Stream Anika Pyle’s Stunning Debut Solo Album Wild River
Anika Pyle’s distinctive voice has been at the center of Chumped, yelling out catchy emo anthems, and at the center of Katie Ellen, channeling a lilted country twang. She’s been making music for the better part of a decade and, over the last couple years, Pyle has put out a few tracks on her own. Today, she’s releasing her debut solo album, Wild River. It’s a remarkable piece of work, quiet and reverent and comforting in its dedication to figuring things out one song at a time.
Written in the torrent of emotions that comes after losing a parent, it includes dedications to Pyle’s late father (on the gutting “Orange Flowers”) as well as recordings from her grandmother on her deathbed. Pyle has always been interested in the ways the generations before us paved the way for who we are today — her Katie Ellen moniker came from her great-grandmother, by way of a name she adopted for herself as a radio personality — and Wild River is about becoming more in touch with both your bloodline and the world around you.
It’s a sonic departure from any of the music Pyle made with Chumped or Katie Ellen, filled with pillowy synths and empty space and crisp acoustic guitar. Pyle’s poetry, some sung and some spoken, all reflects on a gnawing ache, like water circling a drain. The whole album is better taken in as a whole, probably part of the reason why Pyle didn’t release any advance singles when she announced it last month. But there are more defined songs on Wild River, too, ones that echo the sort of sharp songwriting Pyle has always been good at, on the syrupy slow-dance of “Emerald City” and the scratchy and reflective “Monarch Butterflies,” which asks: “Isn’t that enough?”
All of the songs try to answer that question, surrounded by the bare textures that Pyle has created. Her words are often taken aback by the vastness of the world and how small you can seem within it and the music matches that sort of feeling. A lot of these songs reflect on deferring your dreams but realizing that maybe the dream you thought you wanted wasn’t what you wanted after all, that maybe there’s something to be said for sticking to a routine and being content with what you have. “The missed opportunities/ The voodoo of scheduling,” Pyle sings on one song, lamenting how things feel like they never line up just right. “If only the Earth right here right now would answer when I ask it, ‘Why can’t I have the things that I’m after?” I think it might say, ‘Look up you dummy.'”

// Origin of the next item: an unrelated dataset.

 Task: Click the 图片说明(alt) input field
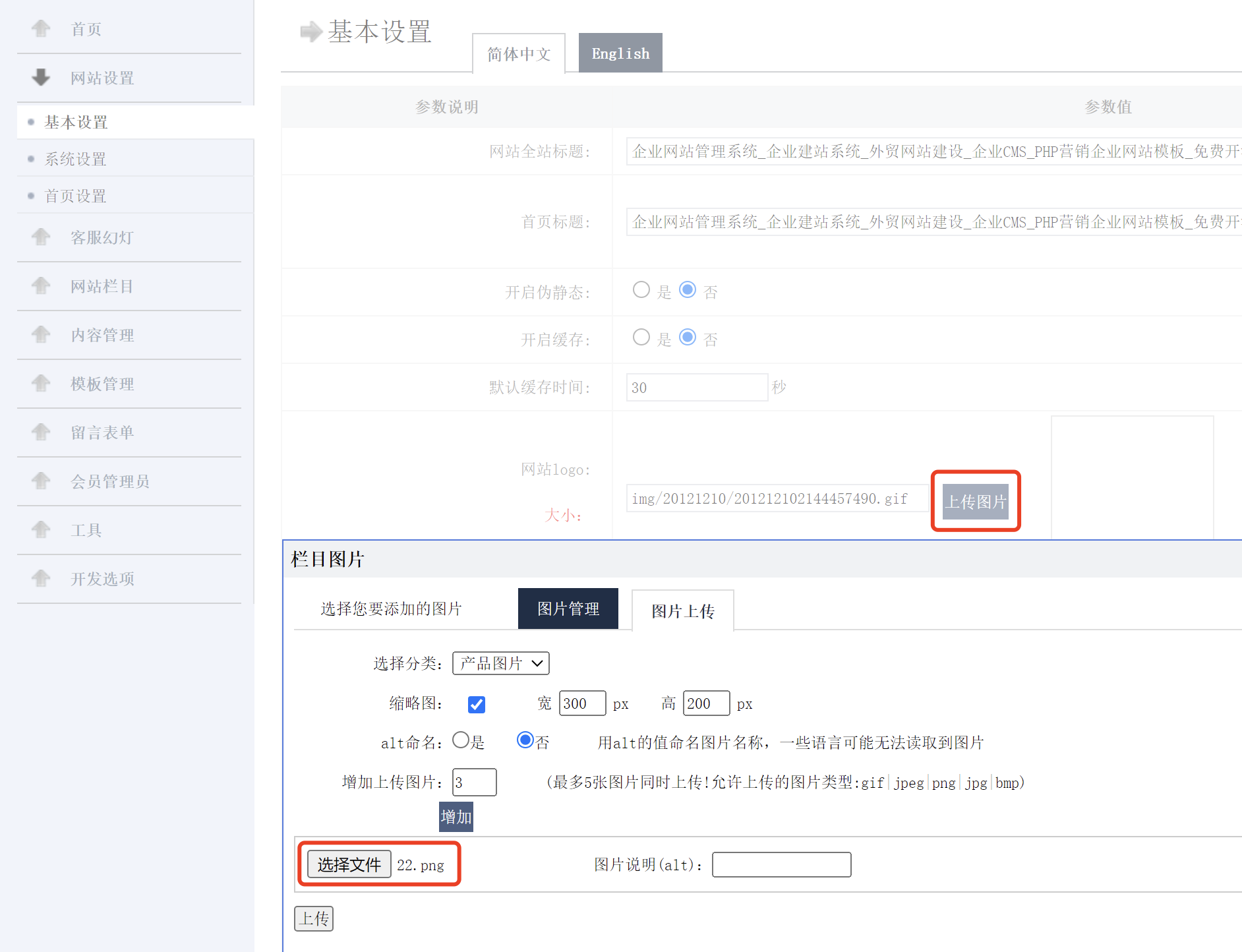click(781, 864)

That sort of sentiment might seem corny on the surface, but the way Pyle delivers it makes me believe it to be true. Pyle sings about becoming slower and more considered and less focused on the competitive aspects of creating art and more about creating for the sake of healing or renewal. “I wanted to be a wild river, but I’m a still country creek,” she sings on the opening title track. “I thought I’d be something special but chasing my dreams always made me a little too anxious.” There’s something to be said for taking things at your own pace and, as Wild River bears out, sometimes that pace ends up making something wonderful, as loss casts your own progress in stark relief.
Listen below.
Wild River is out now.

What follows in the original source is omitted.